Сила воздействия здесь — в системе акцентов. Ударения расставлены режиссером настолько неуютно, ненормативно, что ужас берет: опыт прочтения романа Достоевского оборачивается опытом разглядывания темной стороны человеческой природы. Той ее части, где правят балом детские травмы. И кажется неслучайным появление на сцене бутылки шампанского, и рассудительные пассажи мента Фердыщенко (Алексей Скуратов) об опасности детей для общества обретают смысл жуткой карикатуры — апофеоза лицемерия, при котором насилие над беззащитным превращено в сознании насильника в героический поступок.

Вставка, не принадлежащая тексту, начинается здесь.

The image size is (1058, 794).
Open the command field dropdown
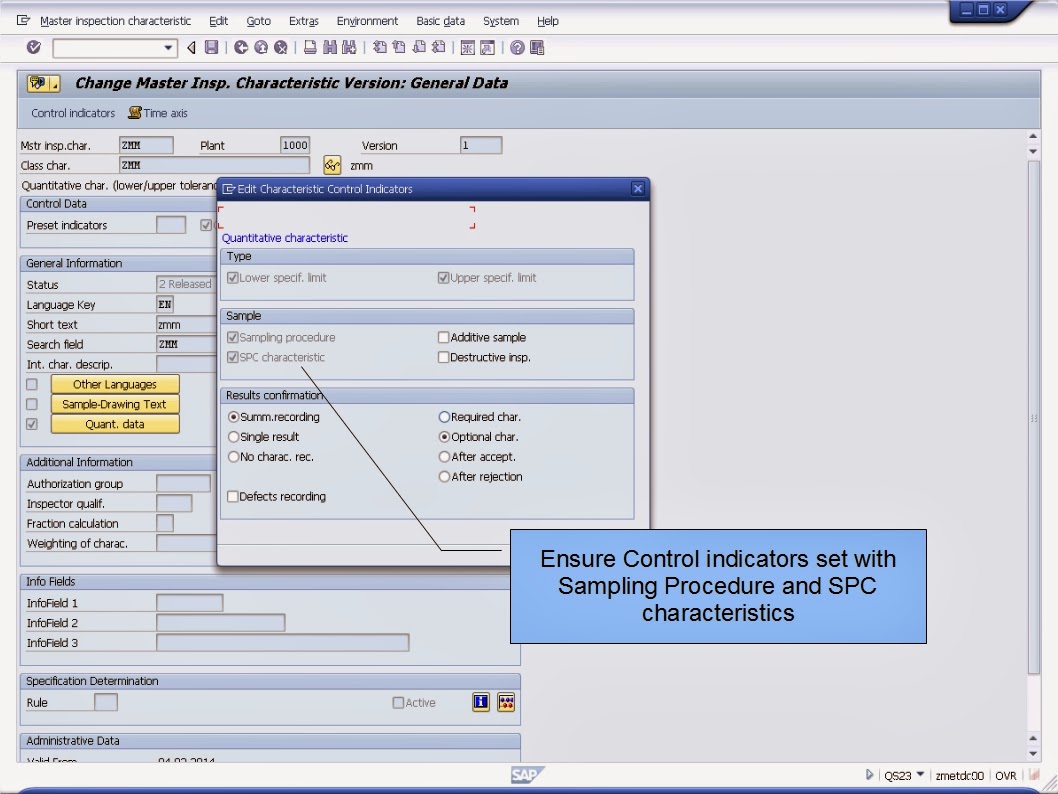pos(168,47)
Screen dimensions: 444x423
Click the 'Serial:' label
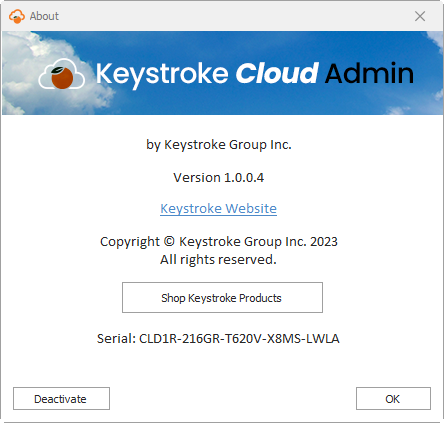point(116,339)
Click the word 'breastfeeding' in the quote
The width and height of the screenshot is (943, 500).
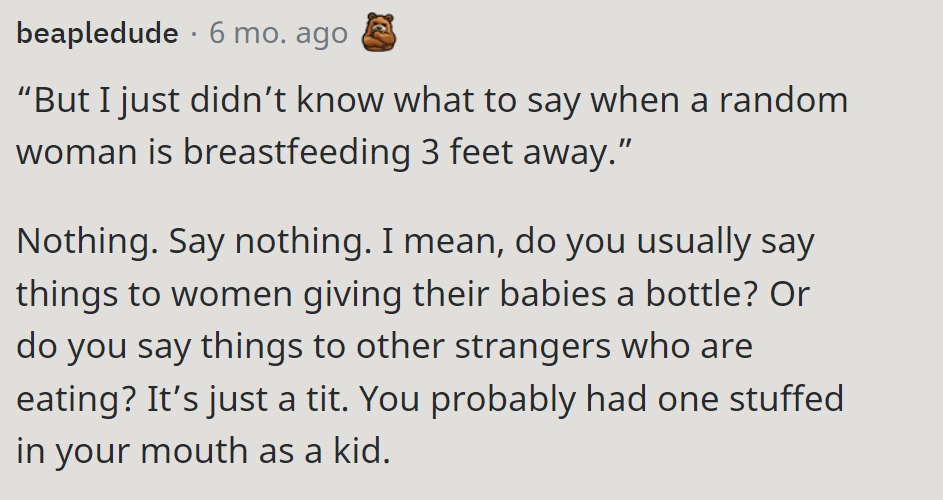coord(296,152)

К тому же Богомолов, получив возможность регулярно выпускать пар в качестве актера в спектакле «Машина Мюллер» — в буквальном смысле оголтелое откровение Кирилла Серебренников в «Гоголь-центре», — в «Ленкоме» с внезапной легкостью смещает центр тяжести с внешнего на содержательное. Пространство для саркастических маневров режиссер себе сократил до минимума, оставив пару реприз (неудачных вроде мухи с гитарой) и несколько хулиганских титров на заднике.

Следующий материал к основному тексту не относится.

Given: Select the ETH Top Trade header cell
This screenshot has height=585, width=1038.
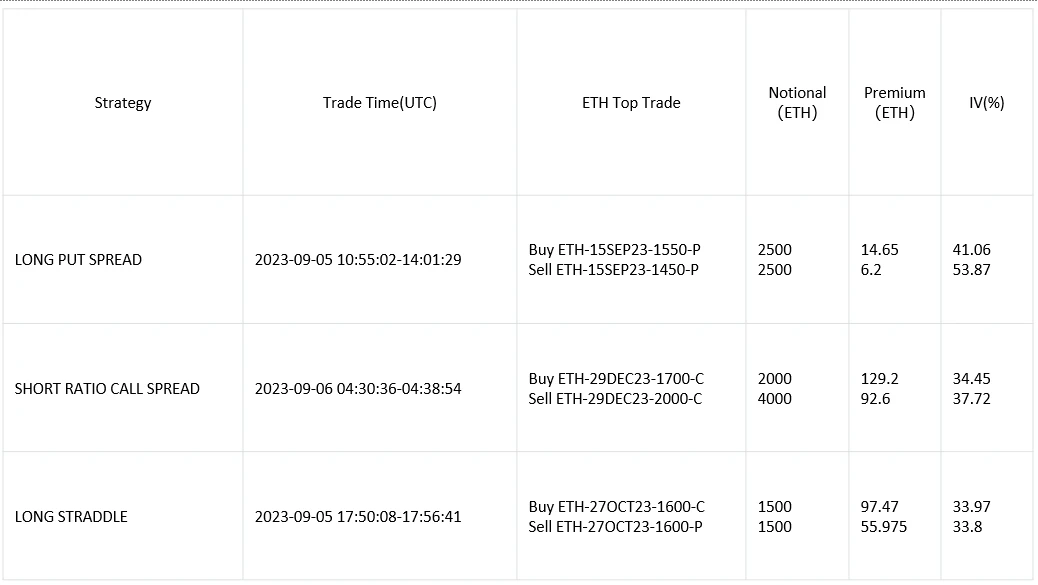Looking at the screenshot, I should tap(631, 103).
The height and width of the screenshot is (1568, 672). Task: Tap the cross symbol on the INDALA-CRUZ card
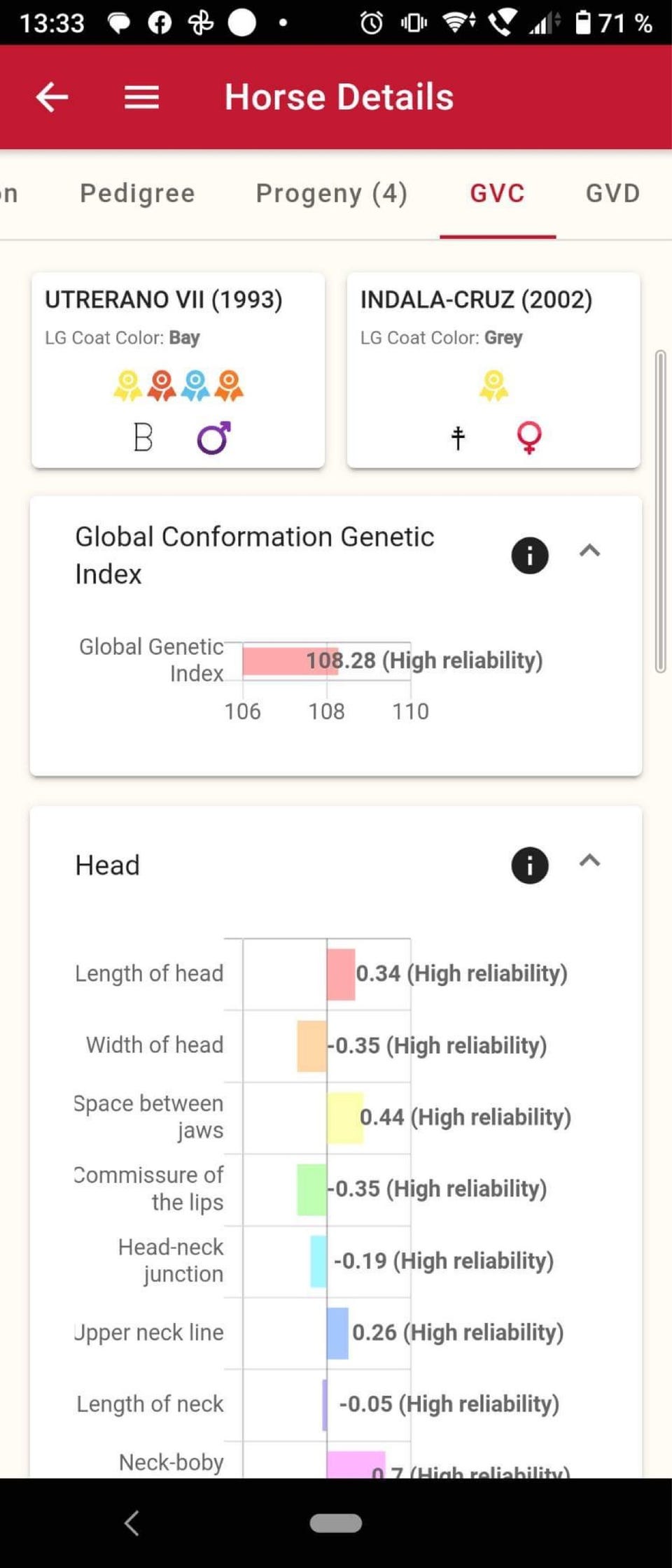point(458,438)
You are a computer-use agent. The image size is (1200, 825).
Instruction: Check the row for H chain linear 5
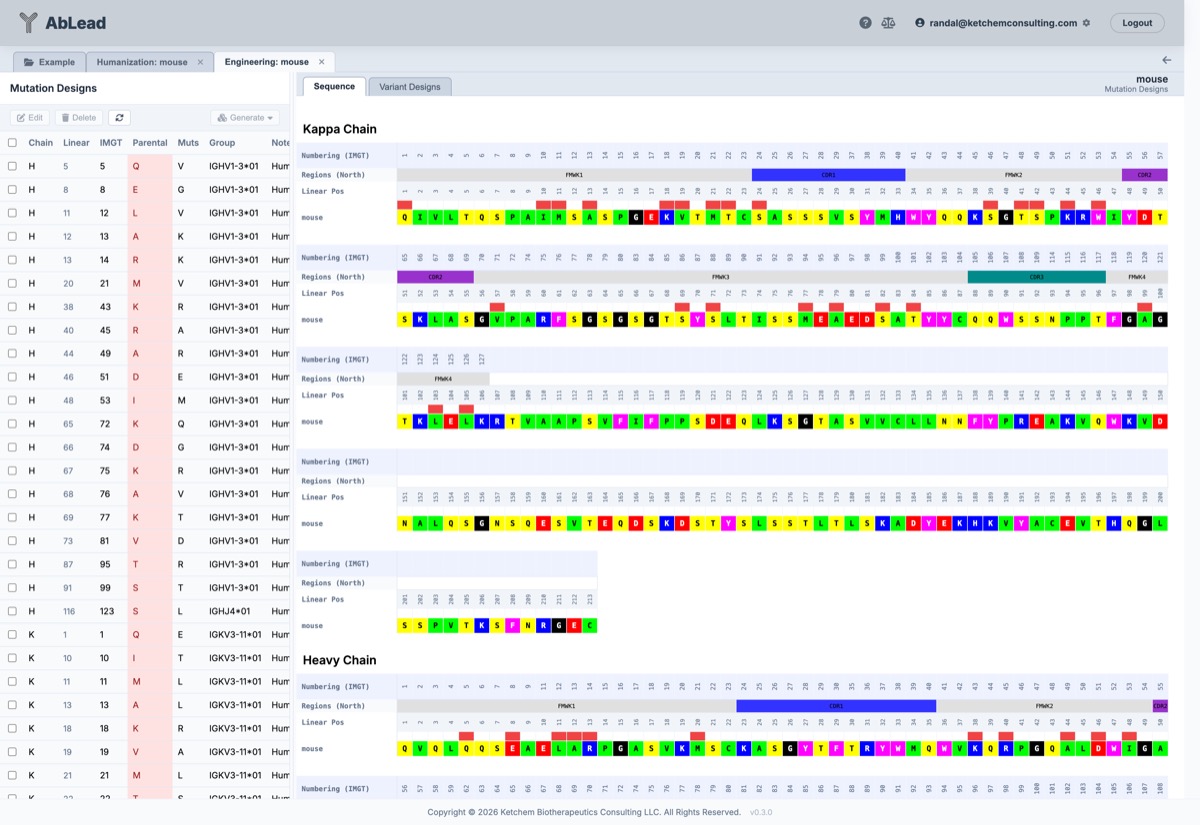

Не следует идти на богомоловского «Князя», ожидая увидеть историю блаженного тихони, мученика Мышкина. А то ведь можно оказаться в глупом положении и принять неудобный, обескураживающий, но живой авторский театр за что-нибудь «унылое и тягучее». Идти следует, чтобы посмотреть, как режиссер-интеллектуал взаимодействует с великим литературным произведением. Как Алексей Герман убрал из «Трудно быть богом» Стругацких ряд художественных условностей и обнаружил в остатке тошнотворный образ докультурного человеческого сознания, так Богомолов выставил на обозрение первопричину сюжетных перипетий «Идиота» Достоевского. Беспощадную похоть.